• AIM OF THE TASK: Anywhere the string "toolbar" shows up in the listing below, copy the line it is in.

• DATA FOR THIS EXERCISE:
# # #

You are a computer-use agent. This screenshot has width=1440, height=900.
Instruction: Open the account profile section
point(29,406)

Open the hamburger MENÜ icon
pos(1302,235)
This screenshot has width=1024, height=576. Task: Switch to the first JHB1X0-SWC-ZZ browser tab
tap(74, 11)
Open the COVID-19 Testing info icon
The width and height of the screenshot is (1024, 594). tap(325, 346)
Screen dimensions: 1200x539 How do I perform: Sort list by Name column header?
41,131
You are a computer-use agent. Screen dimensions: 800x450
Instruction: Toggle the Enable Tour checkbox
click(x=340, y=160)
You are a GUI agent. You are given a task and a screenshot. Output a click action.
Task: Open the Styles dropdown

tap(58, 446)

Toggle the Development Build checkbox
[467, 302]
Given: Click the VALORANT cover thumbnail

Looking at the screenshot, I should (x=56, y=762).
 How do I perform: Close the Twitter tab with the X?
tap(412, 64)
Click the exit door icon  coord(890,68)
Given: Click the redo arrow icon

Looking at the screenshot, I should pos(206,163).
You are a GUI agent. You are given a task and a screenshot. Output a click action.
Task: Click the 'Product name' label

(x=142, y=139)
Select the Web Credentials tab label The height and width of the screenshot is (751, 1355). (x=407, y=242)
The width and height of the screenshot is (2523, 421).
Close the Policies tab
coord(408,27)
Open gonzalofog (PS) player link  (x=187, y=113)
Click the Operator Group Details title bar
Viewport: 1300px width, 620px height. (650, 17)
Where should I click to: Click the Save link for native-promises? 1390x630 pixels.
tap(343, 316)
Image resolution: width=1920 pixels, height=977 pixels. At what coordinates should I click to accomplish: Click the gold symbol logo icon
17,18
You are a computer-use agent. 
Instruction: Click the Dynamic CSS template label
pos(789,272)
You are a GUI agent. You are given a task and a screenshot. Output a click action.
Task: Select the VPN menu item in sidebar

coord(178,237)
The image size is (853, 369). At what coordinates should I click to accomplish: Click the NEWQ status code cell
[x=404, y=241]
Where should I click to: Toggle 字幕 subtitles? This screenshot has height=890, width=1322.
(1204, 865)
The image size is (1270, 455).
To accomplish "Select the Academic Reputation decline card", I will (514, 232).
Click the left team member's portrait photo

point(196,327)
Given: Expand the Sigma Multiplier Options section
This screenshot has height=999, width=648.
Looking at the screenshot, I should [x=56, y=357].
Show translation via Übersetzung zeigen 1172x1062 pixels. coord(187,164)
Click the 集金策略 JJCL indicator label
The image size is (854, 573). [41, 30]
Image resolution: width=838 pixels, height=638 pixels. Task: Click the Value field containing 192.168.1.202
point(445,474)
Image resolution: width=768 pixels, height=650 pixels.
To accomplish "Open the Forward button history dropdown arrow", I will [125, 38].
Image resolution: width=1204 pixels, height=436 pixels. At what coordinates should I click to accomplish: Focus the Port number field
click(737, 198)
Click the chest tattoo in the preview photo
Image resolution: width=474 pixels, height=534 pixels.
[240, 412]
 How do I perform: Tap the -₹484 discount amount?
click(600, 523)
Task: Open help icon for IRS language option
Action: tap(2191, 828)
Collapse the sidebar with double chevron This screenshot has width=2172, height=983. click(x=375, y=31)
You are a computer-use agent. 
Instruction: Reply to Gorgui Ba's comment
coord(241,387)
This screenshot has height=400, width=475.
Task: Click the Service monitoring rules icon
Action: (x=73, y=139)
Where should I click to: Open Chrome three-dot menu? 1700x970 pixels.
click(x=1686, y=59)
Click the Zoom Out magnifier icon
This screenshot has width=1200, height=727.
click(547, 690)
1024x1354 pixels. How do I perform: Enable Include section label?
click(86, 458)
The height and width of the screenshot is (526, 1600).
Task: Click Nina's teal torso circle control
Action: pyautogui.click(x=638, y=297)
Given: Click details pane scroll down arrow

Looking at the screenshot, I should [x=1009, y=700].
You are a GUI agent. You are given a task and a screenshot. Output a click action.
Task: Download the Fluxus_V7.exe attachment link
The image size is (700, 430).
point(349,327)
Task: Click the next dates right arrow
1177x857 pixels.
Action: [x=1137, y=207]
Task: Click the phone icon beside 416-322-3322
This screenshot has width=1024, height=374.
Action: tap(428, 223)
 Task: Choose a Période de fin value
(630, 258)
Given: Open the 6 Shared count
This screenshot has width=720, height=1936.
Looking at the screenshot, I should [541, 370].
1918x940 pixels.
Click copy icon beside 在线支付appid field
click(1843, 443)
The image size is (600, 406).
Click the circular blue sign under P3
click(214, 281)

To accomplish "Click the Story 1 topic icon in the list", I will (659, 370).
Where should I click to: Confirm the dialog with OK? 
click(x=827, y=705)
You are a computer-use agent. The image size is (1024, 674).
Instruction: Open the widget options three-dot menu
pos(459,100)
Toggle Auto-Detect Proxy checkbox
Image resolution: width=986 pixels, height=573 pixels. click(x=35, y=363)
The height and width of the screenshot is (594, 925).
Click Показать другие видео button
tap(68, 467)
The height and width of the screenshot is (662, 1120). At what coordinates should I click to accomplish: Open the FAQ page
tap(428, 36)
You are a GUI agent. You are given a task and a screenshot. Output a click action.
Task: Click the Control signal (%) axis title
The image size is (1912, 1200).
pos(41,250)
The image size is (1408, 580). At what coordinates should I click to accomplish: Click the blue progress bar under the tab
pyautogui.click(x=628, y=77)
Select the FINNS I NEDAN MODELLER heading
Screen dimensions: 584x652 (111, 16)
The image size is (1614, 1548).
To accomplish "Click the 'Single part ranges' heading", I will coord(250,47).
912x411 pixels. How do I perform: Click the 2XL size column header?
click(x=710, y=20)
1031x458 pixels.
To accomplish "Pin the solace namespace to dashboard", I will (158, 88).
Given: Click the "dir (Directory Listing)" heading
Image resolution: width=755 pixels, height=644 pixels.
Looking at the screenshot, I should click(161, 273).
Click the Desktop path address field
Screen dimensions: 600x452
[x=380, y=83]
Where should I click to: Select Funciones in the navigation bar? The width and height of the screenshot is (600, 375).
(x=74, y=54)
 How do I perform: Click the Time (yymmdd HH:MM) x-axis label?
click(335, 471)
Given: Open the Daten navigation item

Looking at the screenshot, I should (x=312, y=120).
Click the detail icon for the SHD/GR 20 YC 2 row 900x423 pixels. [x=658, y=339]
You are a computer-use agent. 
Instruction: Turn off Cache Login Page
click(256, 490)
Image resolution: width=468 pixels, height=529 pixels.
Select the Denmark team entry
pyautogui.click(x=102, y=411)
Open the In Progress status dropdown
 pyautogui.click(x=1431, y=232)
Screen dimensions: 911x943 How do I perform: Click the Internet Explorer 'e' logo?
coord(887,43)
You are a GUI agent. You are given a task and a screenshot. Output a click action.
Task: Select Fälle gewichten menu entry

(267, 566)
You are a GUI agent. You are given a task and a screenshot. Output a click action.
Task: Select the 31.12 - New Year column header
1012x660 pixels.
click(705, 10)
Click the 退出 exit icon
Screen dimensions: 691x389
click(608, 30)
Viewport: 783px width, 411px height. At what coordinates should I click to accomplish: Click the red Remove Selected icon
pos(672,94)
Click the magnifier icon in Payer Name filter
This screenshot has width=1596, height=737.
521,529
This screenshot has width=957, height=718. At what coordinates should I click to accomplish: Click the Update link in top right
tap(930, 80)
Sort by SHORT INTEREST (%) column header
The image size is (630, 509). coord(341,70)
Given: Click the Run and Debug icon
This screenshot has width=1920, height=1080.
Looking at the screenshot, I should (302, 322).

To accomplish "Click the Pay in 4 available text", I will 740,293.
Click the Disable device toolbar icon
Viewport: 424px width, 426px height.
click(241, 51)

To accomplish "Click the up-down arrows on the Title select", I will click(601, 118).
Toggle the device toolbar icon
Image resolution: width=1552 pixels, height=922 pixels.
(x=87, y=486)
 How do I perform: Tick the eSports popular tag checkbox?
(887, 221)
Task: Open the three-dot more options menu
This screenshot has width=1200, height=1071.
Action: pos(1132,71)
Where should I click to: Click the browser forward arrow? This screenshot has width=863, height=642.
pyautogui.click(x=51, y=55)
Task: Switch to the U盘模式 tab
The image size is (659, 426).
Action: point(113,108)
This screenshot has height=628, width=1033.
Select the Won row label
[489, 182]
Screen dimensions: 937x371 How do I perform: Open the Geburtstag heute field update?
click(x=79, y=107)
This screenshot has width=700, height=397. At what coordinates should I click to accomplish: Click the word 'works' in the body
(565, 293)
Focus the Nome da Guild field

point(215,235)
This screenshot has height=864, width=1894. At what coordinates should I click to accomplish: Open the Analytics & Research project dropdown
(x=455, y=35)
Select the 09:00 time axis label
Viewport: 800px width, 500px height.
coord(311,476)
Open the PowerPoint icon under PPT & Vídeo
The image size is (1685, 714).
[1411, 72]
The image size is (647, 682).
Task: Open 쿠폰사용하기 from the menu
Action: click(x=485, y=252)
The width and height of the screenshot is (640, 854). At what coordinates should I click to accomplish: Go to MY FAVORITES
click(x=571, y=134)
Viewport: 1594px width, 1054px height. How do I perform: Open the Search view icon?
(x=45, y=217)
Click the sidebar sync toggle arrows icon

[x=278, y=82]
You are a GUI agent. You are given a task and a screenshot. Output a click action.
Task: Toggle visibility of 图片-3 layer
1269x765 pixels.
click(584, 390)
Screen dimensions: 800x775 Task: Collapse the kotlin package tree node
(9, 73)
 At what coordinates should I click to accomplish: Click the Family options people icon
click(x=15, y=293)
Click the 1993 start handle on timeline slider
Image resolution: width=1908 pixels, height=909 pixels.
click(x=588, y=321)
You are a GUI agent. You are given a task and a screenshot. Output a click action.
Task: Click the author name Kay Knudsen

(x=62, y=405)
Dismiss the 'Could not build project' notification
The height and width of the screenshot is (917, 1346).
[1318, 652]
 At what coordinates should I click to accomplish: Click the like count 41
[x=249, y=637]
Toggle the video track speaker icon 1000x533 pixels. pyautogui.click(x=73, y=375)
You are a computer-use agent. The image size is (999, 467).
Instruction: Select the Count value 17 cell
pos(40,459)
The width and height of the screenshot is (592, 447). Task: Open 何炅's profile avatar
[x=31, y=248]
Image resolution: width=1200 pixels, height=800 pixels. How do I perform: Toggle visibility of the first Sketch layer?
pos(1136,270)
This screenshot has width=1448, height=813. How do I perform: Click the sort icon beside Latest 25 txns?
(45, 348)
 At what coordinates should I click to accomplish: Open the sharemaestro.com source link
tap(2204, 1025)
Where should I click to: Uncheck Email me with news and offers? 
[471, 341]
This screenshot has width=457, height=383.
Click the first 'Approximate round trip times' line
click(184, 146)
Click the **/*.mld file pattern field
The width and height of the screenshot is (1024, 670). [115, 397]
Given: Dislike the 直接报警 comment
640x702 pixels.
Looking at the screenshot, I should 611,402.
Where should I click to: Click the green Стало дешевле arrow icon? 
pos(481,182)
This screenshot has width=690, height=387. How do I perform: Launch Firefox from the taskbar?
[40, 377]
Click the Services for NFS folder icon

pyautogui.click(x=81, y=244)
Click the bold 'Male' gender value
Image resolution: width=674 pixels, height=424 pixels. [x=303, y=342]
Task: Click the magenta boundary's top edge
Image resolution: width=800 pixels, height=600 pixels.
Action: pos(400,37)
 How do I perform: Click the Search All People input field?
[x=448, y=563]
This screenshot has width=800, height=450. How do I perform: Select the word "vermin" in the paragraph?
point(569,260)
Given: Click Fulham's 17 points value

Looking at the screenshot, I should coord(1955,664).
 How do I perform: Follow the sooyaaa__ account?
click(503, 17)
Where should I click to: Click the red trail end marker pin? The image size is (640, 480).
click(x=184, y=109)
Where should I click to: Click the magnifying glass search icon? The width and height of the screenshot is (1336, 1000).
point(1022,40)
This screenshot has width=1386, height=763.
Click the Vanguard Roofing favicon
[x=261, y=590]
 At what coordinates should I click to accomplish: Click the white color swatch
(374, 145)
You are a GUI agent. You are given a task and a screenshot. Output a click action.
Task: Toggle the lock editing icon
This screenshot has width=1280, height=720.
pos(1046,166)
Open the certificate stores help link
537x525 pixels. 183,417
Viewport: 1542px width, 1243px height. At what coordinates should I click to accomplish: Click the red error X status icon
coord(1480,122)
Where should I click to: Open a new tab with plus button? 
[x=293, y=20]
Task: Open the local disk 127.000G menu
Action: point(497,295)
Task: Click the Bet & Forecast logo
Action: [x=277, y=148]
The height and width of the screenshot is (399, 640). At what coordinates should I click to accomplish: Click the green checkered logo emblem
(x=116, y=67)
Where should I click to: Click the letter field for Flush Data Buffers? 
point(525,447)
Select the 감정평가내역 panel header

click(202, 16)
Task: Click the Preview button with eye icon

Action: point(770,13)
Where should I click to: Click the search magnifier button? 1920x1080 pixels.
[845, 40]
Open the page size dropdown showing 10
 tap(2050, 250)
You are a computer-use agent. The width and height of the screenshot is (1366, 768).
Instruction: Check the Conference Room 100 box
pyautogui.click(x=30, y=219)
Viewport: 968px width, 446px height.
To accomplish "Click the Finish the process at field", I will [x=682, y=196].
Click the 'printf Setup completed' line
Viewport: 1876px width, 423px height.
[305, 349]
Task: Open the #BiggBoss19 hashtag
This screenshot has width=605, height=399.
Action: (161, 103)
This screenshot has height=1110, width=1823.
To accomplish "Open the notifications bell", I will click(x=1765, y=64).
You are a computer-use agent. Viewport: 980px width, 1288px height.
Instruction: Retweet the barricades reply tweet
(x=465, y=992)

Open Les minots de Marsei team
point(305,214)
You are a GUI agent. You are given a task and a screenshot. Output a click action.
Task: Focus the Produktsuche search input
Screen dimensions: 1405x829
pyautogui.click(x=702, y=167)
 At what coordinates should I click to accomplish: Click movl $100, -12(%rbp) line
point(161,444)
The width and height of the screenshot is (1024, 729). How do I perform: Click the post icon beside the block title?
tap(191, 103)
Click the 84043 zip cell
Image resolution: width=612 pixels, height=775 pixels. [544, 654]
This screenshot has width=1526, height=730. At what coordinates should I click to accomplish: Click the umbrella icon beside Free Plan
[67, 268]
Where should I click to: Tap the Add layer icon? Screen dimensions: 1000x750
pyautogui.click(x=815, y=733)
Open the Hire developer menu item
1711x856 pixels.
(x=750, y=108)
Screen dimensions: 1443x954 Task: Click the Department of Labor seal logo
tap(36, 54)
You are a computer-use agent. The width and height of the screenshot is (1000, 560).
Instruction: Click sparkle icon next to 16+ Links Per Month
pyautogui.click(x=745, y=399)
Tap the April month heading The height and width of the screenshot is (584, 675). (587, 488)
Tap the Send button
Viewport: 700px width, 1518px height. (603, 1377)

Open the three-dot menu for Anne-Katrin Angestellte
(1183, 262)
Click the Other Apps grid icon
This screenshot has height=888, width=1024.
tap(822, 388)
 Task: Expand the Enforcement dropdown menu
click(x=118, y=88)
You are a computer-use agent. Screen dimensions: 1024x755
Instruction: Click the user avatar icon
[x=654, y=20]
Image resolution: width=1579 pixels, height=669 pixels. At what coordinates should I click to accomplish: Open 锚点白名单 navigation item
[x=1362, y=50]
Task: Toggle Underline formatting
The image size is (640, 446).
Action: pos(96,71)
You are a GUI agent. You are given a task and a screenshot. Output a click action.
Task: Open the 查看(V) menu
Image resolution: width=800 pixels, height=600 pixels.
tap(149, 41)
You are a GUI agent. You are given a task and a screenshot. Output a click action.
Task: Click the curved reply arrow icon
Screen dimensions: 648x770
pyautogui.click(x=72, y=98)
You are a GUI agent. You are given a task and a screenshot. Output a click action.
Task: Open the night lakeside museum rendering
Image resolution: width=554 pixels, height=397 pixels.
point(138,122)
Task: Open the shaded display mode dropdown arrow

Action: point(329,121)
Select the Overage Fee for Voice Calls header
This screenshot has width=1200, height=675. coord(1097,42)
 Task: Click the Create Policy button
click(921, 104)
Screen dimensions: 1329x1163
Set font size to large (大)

# # #

• WORKED SOLUTION:
Click the Disable device toolbar icon
Toggle the device toolbar icon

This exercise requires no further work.